Growth medium was aspirated from ∼5 × 10⁶ cells, and cell cultures were washed with PBS and incubated with a 1.6% formaldehyde (EM Sciences) solution in PBS for 13 min at room temperature. The cross-linking was terminated by the addition of glycine to a final concentration of 0.144 M for 5 min. Monolayers were washed twice with PBS. Extracts were prepared by scraping cells in 1 ml of radioimmunoprecipitation assay (RIPA) buffer (150 mM NaCl, 1% Nonidet P-40, 0.5% deoxycholate, 0.1% SDS, 50 mM Tris [pH 8.0], 5 mM EDTA) containing the protease inhibitors antipain (10 μg/ml), leupeptin (10 μg/ml), pepstatin A (10 μg/ml), chymostatin (10 μg/ml), and 4-(2-aminoethyl) benzenesulfonylfluoride (200 μg/ml) and the phosphatase inhibitors 50 mM NaF and 0.2 mM sodium vanadate. Cell lysates were sonicated to yield chromatin fragments of ∼600 bp as assessed by agarose gel electrophoresis. Debris was pelleted by centrifugation for 15 min at 13,000 × g. The lysate was divided into aliquots, and 0.8 mg of protein extract was precleared with 10 μg of mouse immunoglobulin G bound to PAS for p53 immunoprecipitation or with 20 μg of rabbit immunoglobulin G bound to PAS for p63 immunoprecipitation. Protein lysates were precleared for 1 h at 4°C. After centrifugation for 2 min at 13,000 × g, supernatants were transferred to a new tube. A 15-μl bed volume of PAS and 2 μg of α-p53 antibody (Ab-2; Oncogene Research Products) or α-p63 antibody (H129; Santa Cruz) was added to extracts precleared with nonspecific antibodies, and immunoprecipitation was performed by rocking the extracts overnight at 4°C. To control for nonspecific binding during immunoprecipitation, cross-linked lysates were also immunoprecipitated with mouse monoclonal α-cyclin B1 antibody (GNS1; Santa Cruz) or rabbit polyclonal α-Bax antibody (N20; Santa Cruz) that did not cross-react with p53 or p63, respectively.

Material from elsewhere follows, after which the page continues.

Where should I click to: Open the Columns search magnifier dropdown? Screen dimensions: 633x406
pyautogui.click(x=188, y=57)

Immunocomplexes were washed twice with RIPA buffer, four times with immunoprecipitation wash buffer (100 mM Tris [pH 8.5], 500 mM LiCl, 1% Nonidet P-40, 1% deoxycholic acid), and twice more with RIPA buffer. Between washes, samples were rocked for 5 min at 4°C; 200 μl of cross-linking reversal buffer (125 mM Tris [pH 6.8], 10% β-mercaptoethanol, 4% SDS) was added to the washed PAS pellet. Samples were boiled for 30 min to reverse the formaldehyde cross-links. DNA was phenol-chloroform extracted, and the phenol-chloroform phase was back extracted with 10 mM Tris (pH 8.3), ethanol precipitated, allowed to air dry, and dissolved in sterile H₂O.

PCR amplification.

p21 site 1 and 14-3-3σ site 1 PCR amplifications were performed in 16.6 mM (NH₄)₂SO₄, 0.67 mM Tris (pH 8.8), 6.7 mM MgCl₂, 10 mM β-mercaptoethanol, 10% dimethyl sulfoxide, 1.5 mM nucleotides, and 1.25 U of Taq polymerase (Promega). A total of 175 ng of each primer was used per 25-μl reaction. Forty-five PCR cycles were performed for p21 site 1, with each cycle consisting of 20 s at 94°C, 45 s at 61°C, and 25 s at 72°C. 14-3-3σ site 1 was amplified by using 45 PCR cycles each consisting of 20 s at 94°C, 45 s at 57.5°C, and 25 s at 72°C. p21 site 2 and 14-3-3σ site 2 PCR amplifications were performed by using Ready-To-Go PCR beads (Amersham Biosciences) according to the manufacturer's directions with a final primer concentration of 0.4 μM. Thirty PCR cycles were performed for p21 site 2. Each cycle consisted of 30 s at 95°C, 45 s at 66°C, and 25 s at 72°C. Thirty-eight PCR cycles were performed for 14-3-3σ site 2. Each cycle consisted of 20 s at 94°C, 45 s at 61°C, and 25 s at 72°C. GAPDH (glyceraldehyde-3-phosphate dehydrogenase) PCR amplification was performed in 10 mM Tris (pH 9.0), 50 mM KCl, 0.1% Triton-X, 0.5 mM MgCl₂, 0.25 mM concentrations of nucleotides, and 1.25 U of Taq polymerase (Promega). Each primer was used at 0.2 μM per 25-μl reaction. Thirty-five cycles of PCR were performed for GAPDH amplification, each cycle consisted of 20 s at 94°C, 45 s at 62°C, and 25 s at 72°C. The primers used for PCR amplifications were as follows: p21 site 1, 5′-GCTTGGGCAGCAGGCTG-3′ and 5′-AGCCCTGTCGCAAGGATCC-3′; p21 site 2, 5′-GCAGTGGGGCTTAGAGTGGGG-3′ and 5′-CAGGCTTGGAGCAGCTACAATTAC-3′; 14-3-3σ site 1, 5′-CATTTAGGCAGTCTGATTCC-3′ and 5′-GCTCACGCCTGTCATCTC-3′; and 14-3-3σ site 2, 5′-CTCACTACCTCAAGATACCC-3′ and 5′-CACAGGCCTGTGTCTCCC-3′. GAPDH was amplified with 5′-CACCAGCCATCCTGTCCTCC-3′ and 5′-GTTCCTTCCCAGCCCCCACT-3′ primers. PCR DNA products were resolved by using 8% polyacrylamide gels (acrylamide-bisacrylamide [19:1]) in 1× Tris acetate-EDTA buffer. Gels were stained with ethidium bromide. Relative levels of DNA were determined by using Quantity One software (Bio-Rad Laboratories).

RESULTS

ΔNp63α is the predominant splice variant expressed at the protein level in primary HEKs.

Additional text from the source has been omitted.